Left Behind in Unhygienic Prisons, Political Prisoners Continue to Contract Covid-19
On March 17, 2021, the Iranian Human Rights Activists News Agency (HRANA) reported that at least 21 civil rights advocates had contracted the COVID-19 virus in Gharchak Prison for women in Varamin, south of Tehran, as confirmed by the prison clinic.
The infected prisoners include anti-compulsory hijab campaigner Saba Kord-Afshari, who was having severe breathing difficulties and significant pain.
Earlier on March 10th, imprisoned human rights lawyer Nastin Sotoudeh wrote to the State Prisons Organization calling for Gharchak’s closure because of unhealthy circumstances. “The unhygienic conditions, unclean water and bad weather cause the rapid spread of many diseases,” she wrote.
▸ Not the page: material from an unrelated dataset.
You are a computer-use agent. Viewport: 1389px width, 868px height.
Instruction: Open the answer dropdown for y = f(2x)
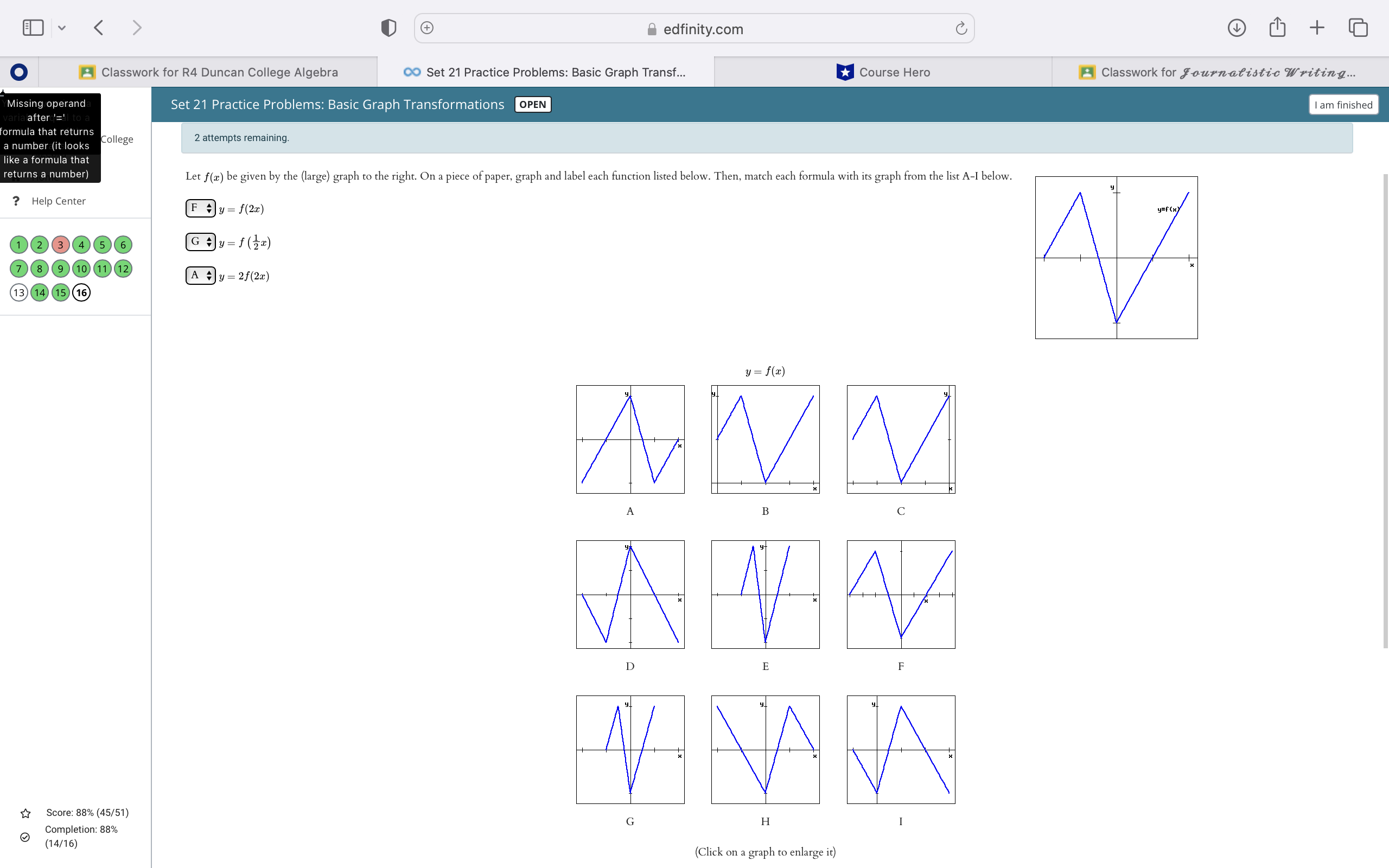pos(200,208)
Arbitrary Judicial Decisions Target Political Prisoners
Meanwhile, despite pandemic conditions, labor activist Ali Nejati has been summoned to begin serving a five-year prison term on national security charges—a conviction for which he had been pardoned, but which the judiciary later said had been “by mistake,” according to his lawyer, Farzaneh Zilabi.
Nejati is a workers’ representative at the Haft Tappeh sugar plant in Shush, southwest Iran. He was arrested in November 2018 along with several other labor activists for their participation in a peaceful labor rally.
Article 96 of Iran’s Islamic Penal Code states, “Pardon or mitigation of punishment of convicts, in accordance with Islamic principles, is upon the proposal of the Head of Judiciary and approval of the Leader.”